### Activity
Beneath this line is the data. Output exactly the lines from the line with "Вконтакте (1203, 1264)" to the line with "You are a GUI agent. The screenshot is 1024×2324.", both ends included, and nothing more.

Collected data:

= = = = = = =

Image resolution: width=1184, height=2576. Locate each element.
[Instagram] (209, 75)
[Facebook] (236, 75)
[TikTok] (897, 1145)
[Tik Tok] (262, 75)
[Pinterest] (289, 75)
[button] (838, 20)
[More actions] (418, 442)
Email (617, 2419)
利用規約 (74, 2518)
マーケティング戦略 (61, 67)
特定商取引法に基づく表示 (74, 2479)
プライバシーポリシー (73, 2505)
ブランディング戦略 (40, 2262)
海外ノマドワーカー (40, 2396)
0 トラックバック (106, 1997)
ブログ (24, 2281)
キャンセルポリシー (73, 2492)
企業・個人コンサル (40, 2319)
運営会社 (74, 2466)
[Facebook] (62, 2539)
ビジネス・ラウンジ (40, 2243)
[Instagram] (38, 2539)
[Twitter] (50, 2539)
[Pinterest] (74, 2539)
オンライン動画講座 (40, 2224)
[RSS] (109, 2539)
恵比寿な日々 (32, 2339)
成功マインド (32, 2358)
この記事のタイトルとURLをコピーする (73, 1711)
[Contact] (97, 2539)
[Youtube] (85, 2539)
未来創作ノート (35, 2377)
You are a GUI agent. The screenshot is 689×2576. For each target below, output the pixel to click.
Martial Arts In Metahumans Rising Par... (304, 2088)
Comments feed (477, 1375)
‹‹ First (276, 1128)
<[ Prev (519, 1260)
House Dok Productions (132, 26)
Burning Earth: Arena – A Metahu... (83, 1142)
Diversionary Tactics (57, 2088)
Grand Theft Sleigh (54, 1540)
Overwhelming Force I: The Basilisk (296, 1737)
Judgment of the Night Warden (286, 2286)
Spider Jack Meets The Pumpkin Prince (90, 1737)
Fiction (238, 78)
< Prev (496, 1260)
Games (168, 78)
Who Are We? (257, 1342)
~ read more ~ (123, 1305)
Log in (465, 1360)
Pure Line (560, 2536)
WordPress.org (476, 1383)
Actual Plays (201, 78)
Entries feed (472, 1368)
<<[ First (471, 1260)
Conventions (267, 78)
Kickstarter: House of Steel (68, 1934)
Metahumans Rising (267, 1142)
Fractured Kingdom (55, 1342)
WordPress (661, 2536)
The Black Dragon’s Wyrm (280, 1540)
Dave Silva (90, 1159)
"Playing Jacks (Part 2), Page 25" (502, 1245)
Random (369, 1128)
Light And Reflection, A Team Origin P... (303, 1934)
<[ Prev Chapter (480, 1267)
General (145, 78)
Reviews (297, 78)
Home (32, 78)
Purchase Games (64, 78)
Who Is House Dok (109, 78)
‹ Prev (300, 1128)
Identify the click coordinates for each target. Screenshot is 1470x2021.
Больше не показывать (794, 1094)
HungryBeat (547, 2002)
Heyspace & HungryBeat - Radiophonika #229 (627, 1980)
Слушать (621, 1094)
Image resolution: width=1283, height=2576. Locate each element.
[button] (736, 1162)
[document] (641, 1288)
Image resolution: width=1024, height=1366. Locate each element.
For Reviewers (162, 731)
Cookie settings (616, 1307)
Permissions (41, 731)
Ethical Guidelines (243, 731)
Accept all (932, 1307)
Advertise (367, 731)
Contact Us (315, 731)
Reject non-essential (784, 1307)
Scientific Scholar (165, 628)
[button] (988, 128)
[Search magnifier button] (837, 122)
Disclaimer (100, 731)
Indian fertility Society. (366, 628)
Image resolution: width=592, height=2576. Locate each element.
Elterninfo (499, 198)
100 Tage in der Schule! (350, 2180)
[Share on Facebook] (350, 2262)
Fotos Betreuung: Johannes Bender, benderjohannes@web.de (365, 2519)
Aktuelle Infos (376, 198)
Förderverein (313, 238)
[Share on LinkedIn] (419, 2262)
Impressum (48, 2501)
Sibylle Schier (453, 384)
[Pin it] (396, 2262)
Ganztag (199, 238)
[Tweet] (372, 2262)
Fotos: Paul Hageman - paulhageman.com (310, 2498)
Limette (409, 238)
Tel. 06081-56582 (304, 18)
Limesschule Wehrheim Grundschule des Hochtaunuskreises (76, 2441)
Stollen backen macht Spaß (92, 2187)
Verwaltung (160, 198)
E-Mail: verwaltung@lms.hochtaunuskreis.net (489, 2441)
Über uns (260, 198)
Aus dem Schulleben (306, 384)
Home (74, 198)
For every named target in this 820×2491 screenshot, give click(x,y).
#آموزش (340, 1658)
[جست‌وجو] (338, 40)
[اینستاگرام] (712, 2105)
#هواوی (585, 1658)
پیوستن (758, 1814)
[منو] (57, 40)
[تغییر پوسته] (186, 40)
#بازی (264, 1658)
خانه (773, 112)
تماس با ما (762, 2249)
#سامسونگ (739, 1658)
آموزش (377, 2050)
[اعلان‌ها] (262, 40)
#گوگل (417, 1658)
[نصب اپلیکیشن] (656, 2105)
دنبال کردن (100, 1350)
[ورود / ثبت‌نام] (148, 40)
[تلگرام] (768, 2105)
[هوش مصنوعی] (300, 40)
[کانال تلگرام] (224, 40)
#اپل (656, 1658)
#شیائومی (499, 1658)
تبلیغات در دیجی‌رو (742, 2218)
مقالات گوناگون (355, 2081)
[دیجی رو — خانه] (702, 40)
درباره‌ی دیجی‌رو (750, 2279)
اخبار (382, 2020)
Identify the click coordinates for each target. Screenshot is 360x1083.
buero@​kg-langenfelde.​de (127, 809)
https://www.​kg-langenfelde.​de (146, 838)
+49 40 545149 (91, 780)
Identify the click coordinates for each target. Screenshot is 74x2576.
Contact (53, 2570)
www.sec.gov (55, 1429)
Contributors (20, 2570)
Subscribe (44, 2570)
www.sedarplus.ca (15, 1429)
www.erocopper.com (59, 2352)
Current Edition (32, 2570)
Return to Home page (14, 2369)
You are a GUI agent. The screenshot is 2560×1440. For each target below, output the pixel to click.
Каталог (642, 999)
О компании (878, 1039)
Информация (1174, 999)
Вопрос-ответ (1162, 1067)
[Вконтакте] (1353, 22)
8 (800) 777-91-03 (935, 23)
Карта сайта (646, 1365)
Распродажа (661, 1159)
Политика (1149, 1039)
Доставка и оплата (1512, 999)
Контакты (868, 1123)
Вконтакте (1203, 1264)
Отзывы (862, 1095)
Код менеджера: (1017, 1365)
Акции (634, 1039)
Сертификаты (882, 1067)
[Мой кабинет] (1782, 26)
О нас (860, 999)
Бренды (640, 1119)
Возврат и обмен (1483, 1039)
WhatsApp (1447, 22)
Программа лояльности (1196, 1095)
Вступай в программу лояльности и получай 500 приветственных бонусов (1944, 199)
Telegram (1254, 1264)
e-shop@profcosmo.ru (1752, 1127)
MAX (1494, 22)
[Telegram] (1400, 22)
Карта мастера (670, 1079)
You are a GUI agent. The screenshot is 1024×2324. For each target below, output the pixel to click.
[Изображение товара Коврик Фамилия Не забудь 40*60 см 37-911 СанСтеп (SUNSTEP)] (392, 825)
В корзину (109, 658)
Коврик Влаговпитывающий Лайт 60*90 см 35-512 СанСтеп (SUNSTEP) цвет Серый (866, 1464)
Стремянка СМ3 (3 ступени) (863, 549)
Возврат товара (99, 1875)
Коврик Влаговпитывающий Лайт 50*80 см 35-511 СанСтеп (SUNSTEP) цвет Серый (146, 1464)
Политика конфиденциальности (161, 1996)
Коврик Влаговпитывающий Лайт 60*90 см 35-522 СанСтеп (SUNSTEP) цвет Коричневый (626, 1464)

= = = = = = =

### Response
Вконтакте (1203, 1264)
Отзывы (862, 1095)
Код менеджера: (1017, 1365)
Акции (634, 1039)
Сертификаты (882, 1067)
[Мой кабинет] (1782, 26)
О нас (860, 999)
Бренды (640, 1119)
Возврат и обмен (1483, 1039)
WhatsApp (1447, 22)
Программа лояльности (1196, 1095)
Вступай в программу лояльности и получай 500 приветственных бонусов (1944, 199)
Telegram (1254, 1264)
e-shop@profcosmo.ru (1752, 1127)
MAX (1494, 22)
[Telegram] (1400, 22)
Карта мастера (670, 1079)
You are a GUI agent. The screenshot is 1024×2324. For each target below, output the pixel to click.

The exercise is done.